-- PAGE TEXT follows --

Meet The Doctors


Justly renowned as the greatest of all doctors, the Hippocratic Oath is still recited by medical students around the world


A few hundred years after Hippocrates, history's greatest anatomist. Prohibited from dissecting human bodies, he mostly worked with pigs

Henry de Mondeville

His renowned surgical textbook instructed medieval doctors to inflict as much pain as possible, lest patients go elsewhere

John of Gaddesden

Doctor of Medicine at Oxford, Gaddesden's Rosa Medicinae (1314) was a bestseller for centuries. To cure the mentally ill, Gaddesden had pigs squeal in their ears and tickled them with a feather. His epileptic patients wore a cuckoo's beak around their neck

Dr. Oswaldt Gabelthouer

Court physician to a German duke in the 1500s , the eminent Gabelthouer wrote the widely acclaimed Book of Medicines:

  • Epilepsy: Skin a small mouse; remove its entrails except the lungs and liver; burn ... mash to powder  ... a tablespoonful every morning; half portion for children.
  • Nausea: ... Take the brains of a fox .. bake it, and give it to the patient on an empty stomach.
  • Complete Insanity: Remove the soft inner part (of a loaf of bread) and replace with a complete ox-brain; bind on the patient's head and it will cure his brain and restore his mind.

-- PAGE TEXT concluded --
-- EXCERPTED RECORDS follows --

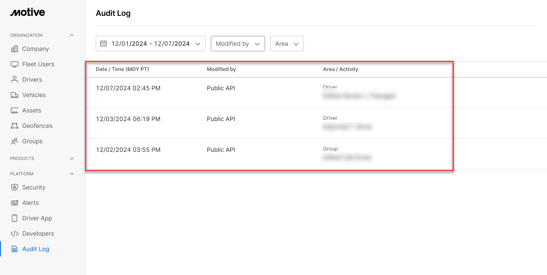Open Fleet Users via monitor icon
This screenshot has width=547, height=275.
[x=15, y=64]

-- EXCERPTED RECORDS concluded --
-- EXCERPTED RECORDS follows --

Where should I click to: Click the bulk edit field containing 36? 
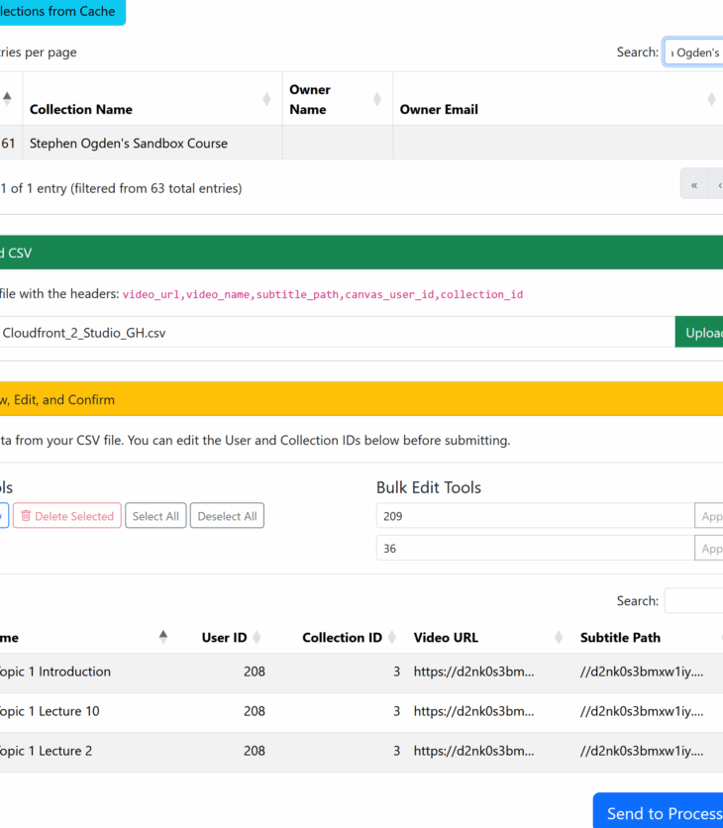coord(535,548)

-- EXCERPTED RECORDS concluded --

Continue the "Meet The Doctors" page from its last sentence.

John Hunter

On hearing that 7'8" giant Charles O'Brien was ailing, London' s greatest surgeon demanded his bones when he died, so they could be boiled down in a giant pot and put on display. O'Brien indignantly refused and made elaborate plans to be buried at sea, but Hunter had him tailed by detectives. When O'Brien finally died in 1783, Hunter's henchmen bribed the funeral director, switched the body and boiled him down in his big pot. London's Royal College of Surgeons now proudly displays the bones.

Benjamin Rush

Treasurer of the Mint and signer of the Declaration of Independence, the well-meaning Rush, after determining that mental illness was caused by poor circulation to the brain, hung his patients from the ceiling and "twirled" them for hours on end. Convinced that pain was curative, he also beat, stabbed and starved his patients. Dr. Rush's likeness now adorns the seal of the American Psychiatric Association.

Walter Freeman

Practicing at home on a grapefruit, Dr. Walter Freeman, of Yale, became the world's foremost practitioner of the lobotomy. Freeman thought it best to go right through the eyeballs, often with an ice pick from his kitchen drawer. During summer camping trips he'd pack his wife, kids and surgical tools into the family station wagon and do lobotomies at whatever hospitals happened to be nearby. Freeman genuinely thought he was doing good, and sent his patients postcards from the national parks.